- Film cover
- Directed by: Banmei Takahashi
- Written by: Ataru Oikawa; Banmei Takahashi;
- Produced by: Kosuke Kuri
- Starring: Keiko Takahashi; Daijiro Tsutsumi; Shirō Shimomoto; Takuto Yonezu;
- Cinematography: Yasushi Sasakibara
- Edited by: Jun'ichi Kikuchi
- Music by: Gouji Tsuno
- Distributed by: Arrow Films
- Release date: 14 May 1988 (Japan);
- Running time: 94 minutes
- Country: Japan
- Language: Japanese

= Door (film) =

1988 Japanese horror film

Door (ドア, Doa) is a 1988 Japanese horror thriller film directed by Banmei Takahashi and written by Takahashi and Ataru Oikawa. It stars Keiko Takahashi, Daijiro Tsutsumi, Shirō Shimomoto and Takuto Yonezu. The film follows a housewife and her young son who are stalked by a psychopathic door-to-door salesman.

A sequel was released in 1991, which was again directed by Banmei Takahashi but features different characters. Another sequel, directed by Kiyoshi Kurosawa, came out in 1996.

==Plot==
Yasuko Honda is a housewife living in a high-rise apartment building with her husband Satoru and son Takuto. Yasuko accompanies her son to the bus station before taking out the trash. When she returns to the apartment, the bag of trash is on her doorstep again. Later, she receives two telemarketing calls.

The next day, her husband leaves for work. A salesman rings the doorbell, interrupting Yasuko during a phone call with a friend. When he tries to pass a pamphlet through the door, she slams it shut, crushing his fingers. He tries to persuade her to let him in, but she refuses and he eventually leaves. He later comes back and unsuccessfully tries to kick in the door. An old woman next door sees what is happening, but does not intervene.

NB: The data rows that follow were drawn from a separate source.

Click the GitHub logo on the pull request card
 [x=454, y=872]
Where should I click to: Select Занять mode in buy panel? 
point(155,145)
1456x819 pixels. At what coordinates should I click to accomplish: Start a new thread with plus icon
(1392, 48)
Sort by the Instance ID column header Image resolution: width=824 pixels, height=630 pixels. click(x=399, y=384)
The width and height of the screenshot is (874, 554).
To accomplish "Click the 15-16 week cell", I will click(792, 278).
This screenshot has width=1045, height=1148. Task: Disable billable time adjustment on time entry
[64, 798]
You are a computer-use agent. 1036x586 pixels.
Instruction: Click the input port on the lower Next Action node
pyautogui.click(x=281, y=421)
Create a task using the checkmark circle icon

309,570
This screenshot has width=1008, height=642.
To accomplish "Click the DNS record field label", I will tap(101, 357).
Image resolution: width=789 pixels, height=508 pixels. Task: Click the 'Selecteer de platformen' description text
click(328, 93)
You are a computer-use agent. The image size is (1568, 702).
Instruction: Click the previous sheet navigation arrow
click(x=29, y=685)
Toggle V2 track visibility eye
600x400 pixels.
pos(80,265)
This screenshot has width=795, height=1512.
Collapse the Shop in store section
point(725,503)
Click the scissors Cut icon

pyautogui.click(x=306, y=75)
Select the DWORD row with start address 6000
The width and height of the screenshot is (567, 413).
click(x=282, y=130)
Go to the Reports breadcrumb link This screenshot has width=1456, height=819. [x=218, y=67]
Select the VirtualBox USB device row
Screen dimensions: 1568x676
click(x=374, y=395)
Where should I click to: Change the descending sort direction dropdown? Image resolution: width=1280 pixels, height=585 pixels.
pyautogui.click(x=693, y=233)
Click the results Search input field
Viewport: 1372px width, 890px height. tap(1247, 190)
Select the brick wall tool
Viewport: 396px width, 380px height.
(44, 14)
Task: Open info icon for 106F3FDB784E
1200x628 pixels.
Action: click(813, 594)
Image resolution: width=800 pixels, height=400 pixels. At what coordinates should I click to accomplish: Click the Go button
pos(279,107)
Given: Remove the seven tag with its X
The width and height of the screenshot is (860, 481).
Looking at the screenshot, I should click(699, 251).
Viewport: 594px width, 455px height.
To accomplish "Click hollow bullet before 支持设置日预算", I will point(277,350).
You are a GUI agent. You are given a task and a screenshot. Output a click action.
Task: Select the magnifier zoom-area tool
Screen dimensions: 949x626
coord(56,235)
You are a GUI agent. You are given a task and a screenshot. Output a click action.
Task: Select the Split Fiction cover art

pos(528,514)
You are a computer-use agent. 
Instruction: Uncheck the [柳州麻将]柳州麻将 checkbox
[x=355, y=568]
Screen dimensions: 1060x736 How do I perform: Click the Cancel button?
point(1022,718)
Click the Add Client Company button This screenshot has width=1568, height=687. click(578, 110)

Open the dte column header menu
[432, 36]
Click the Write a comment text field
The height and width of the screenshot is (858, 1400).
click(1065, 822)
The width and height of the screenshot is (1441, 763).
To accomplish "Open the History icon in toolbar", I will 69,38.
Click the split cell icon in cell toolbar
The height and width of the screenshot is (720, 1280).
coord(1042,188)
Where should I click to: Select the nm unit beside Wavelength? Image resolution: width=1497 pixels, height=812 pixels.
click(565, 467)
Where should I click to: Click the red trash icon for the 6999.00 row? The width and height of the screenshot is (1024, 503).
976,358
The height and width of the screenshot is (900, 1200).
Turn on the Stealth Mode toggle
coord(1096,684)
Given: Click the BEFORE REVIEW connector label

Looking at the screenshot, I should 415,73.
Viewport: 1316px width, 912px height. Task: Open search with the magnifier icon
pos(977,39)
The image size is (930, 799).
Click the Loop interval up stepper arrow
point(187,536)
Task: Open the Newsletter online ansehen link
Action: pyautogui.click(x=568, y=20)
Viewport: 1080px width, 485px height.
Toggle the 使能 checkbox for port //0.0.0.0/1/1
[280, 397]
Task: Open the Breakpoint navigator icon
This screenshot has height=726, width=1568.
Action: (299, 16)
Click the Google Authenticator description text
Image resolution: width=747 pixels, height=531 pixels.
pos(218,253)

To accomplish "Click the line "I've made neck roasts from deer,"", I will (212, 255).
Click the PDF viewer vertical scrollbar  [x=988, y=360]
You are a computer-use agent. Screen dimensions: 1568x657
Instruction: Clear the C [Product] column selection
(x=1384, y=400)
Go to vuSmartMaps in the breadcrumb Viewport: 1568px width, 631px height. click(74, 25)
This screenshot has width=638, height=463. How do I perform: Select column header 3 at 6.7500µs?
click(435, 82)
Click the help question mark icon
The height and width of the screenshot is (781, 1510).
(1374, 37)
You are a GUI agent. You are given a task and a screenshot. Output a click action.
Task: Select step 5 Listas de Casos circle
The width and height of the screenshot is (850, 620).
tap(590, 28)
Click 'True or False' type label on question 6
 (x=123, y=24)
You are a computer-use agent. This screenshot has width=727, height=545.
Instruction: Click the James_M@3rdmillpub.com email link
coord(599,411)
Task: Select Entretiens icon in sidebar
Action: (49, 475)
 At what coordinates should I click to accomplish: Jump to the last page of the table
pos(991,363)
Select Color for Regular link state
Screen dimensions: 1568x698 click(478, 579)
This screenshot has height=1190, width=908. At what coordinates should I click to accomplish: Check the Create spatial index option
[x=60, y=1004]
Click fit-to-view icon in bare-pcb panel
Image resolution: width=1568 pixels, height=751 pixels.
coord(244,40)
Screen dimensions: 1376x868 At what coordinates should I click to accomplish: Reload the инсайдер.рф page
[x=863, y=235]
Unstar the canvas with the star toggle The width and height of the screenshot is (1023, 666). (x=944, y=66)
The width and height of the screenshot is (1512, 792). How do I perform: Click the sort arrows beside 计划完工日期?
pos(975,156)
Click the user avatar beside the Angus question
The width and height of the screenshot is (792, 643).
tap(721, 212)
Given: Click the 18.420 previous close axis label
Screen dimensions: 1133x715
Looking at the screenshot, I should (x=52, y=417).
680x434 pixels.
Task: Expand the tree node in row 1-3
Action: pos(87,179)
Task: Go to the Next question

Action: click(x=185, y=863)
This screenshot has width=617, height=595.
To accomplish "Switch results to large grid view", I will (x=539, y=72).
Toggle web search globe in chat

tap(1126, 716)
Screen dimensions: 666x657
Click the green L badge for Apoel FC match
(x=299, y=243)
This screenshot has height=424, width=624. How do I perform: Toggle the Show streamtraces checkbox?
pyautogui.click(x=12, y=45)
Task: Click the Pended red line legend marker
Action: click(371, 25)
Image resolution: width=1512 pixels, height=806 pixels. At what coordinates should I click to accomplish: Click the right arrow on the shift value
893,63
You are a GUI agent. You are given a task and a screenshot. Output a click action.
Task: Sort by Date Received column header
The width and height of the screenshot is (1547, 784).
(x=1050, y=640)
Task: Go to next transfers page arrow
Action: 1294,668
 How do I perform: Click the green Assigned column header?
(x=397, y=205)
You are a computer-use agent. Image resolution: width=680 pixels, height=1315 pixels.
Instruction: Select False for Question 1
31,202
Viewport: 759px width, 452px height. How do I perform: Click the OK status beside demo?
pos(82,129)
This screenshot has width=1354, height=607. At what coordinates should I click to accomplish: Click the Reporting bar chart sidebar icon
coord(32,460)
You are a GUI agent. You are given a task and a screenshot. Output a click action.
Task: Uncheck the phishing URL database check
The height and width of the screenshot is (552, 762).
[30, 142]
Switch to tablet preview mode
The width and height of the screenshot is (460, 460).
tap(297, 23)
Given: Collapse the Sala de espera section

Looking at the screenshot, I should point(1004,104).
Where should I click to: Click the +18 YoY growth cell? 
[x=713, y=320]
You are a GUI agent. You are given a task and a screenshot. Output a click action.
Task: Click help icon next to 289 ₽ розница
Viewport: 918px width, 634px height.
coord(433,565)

Yasuko starts to get abusive phone calls from the salesman, whose voice she recognizes, and the message "I'm sexually frustrated, can someone please do it with me" is written on her door. She also finds a sperm-soaked tissue paper in the mail. She attempts to file a report with the police, but is rebuffed due to not knowing the salesman's name or appearance.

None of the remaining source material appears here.